Are 600 Pictures More Memorable Than 600 Words?

In the 1950s, psychologist Roger Shepard used recognition memory trials to test subjects’ recall of words, sentences, and images. He showed participants 600 words, 600 sentences, or 600 pictures and then tested their recall of the stimuli they had seen. He would show the “old” word, sentence, or picture next to one that subjecst hadn’t seen before, and ask them to identify which they had already seen. Though participants demonstrated strong recognition of words and phrases (90% and 88%, respectively, as noted above) image recall at 98% was off the charts.

Since the publication of Shepard’s paper, studies have consistently demonstrated that subjects recall pictures better than words or phrases. Brain-mapping research suggests that more effective and automatic engagement of areas important for visual memory, such as the medial temporal cortex, may be responsible for our superior visual memory—why it’s easier for us to recall something we’ve seen than something we’ve read.

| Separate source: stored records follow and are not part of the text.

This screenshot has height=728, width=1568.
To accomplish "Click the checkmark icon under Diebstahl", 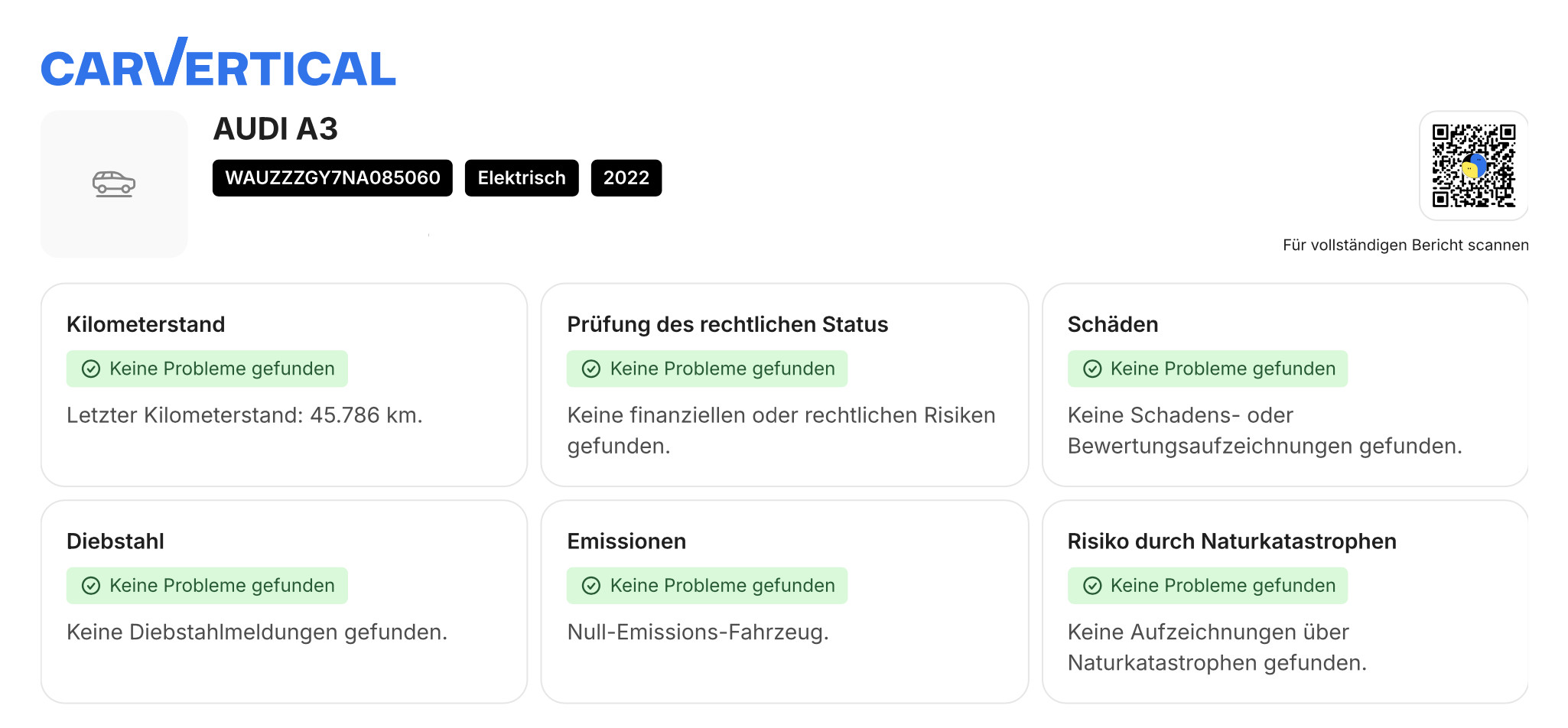I will coord(91,586).
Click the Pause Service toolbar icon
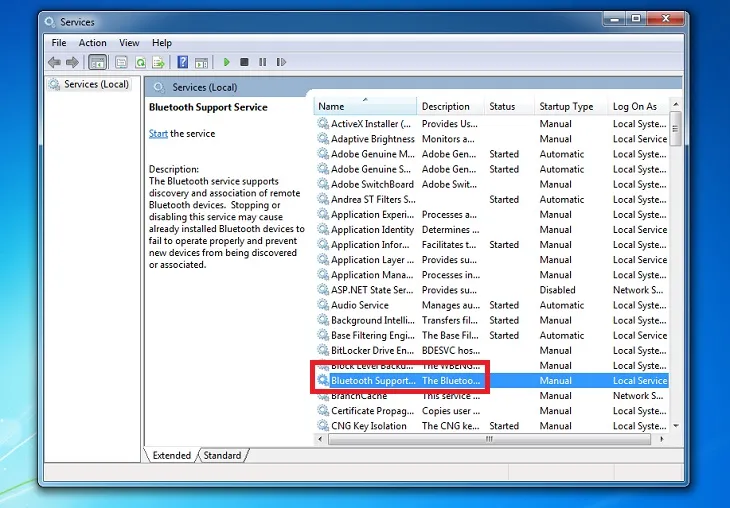Viewport: 730px width, 508px height. [263, 62]
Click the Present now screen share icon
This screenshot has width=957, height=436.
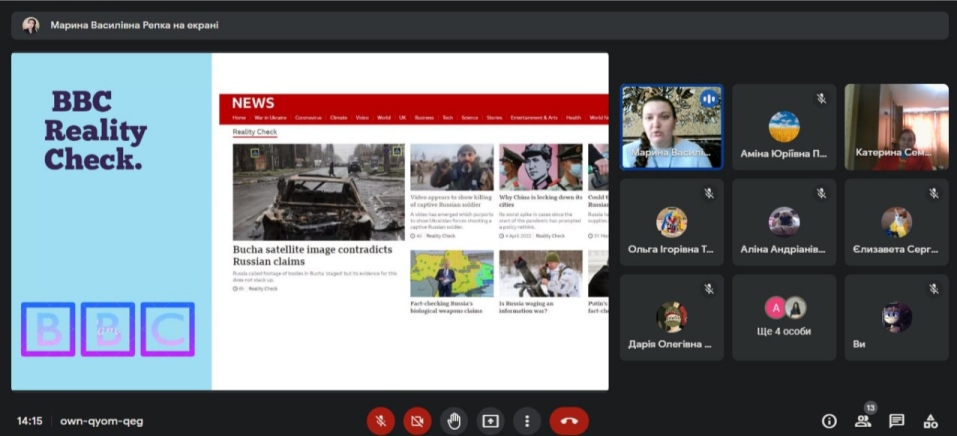pos(490,421)
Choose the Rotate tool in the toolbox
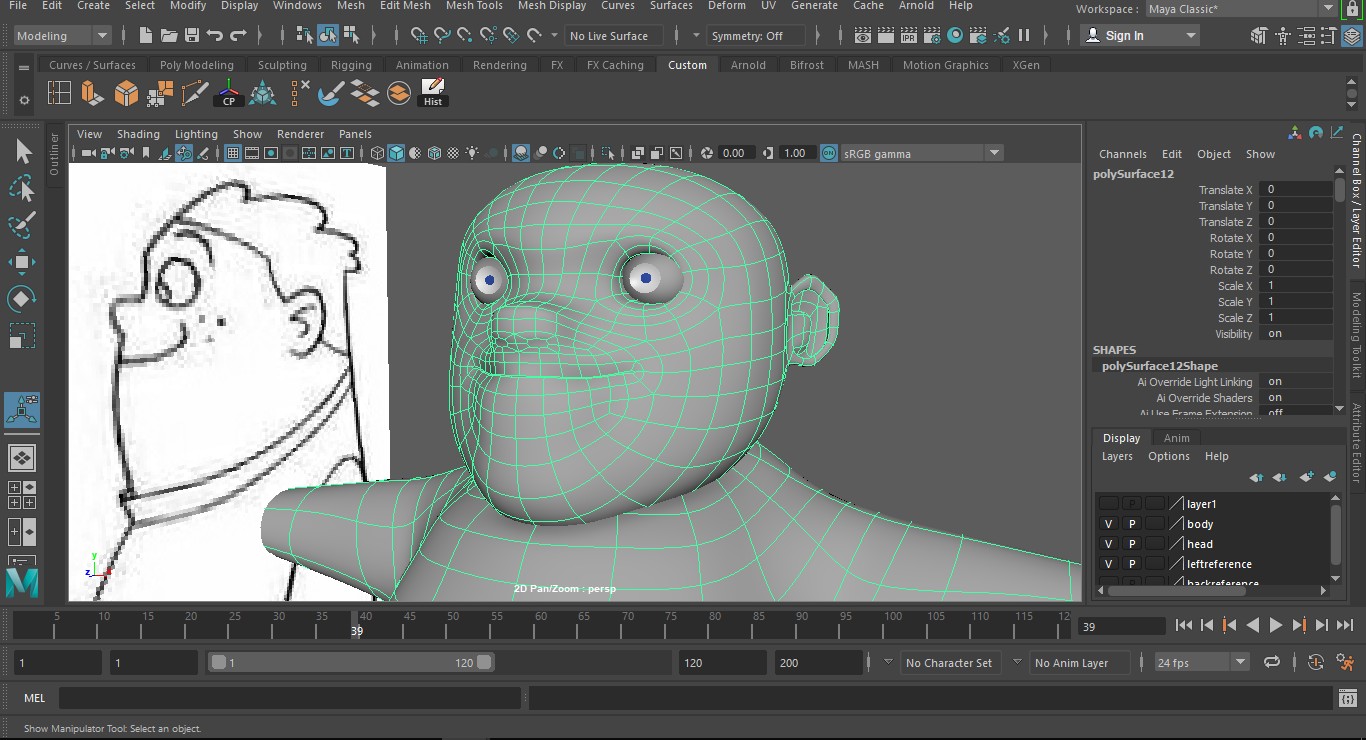The image size is (1366, 740). (22, 298)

And that isn’t surprising. In the grand scheme of human history, mass literacy—or even just literacy—is a relatively recent phenomenon. “From an evolutionary perspective, the ability to remember various aspects of one’s visual environment must be vital for survival, so it is not surprising that memory for pictorial material is particularly well developed,” according to researchers from the University of Toronto.

For thousands of years before the written word, our ancestors’ existence depended on their visual memory.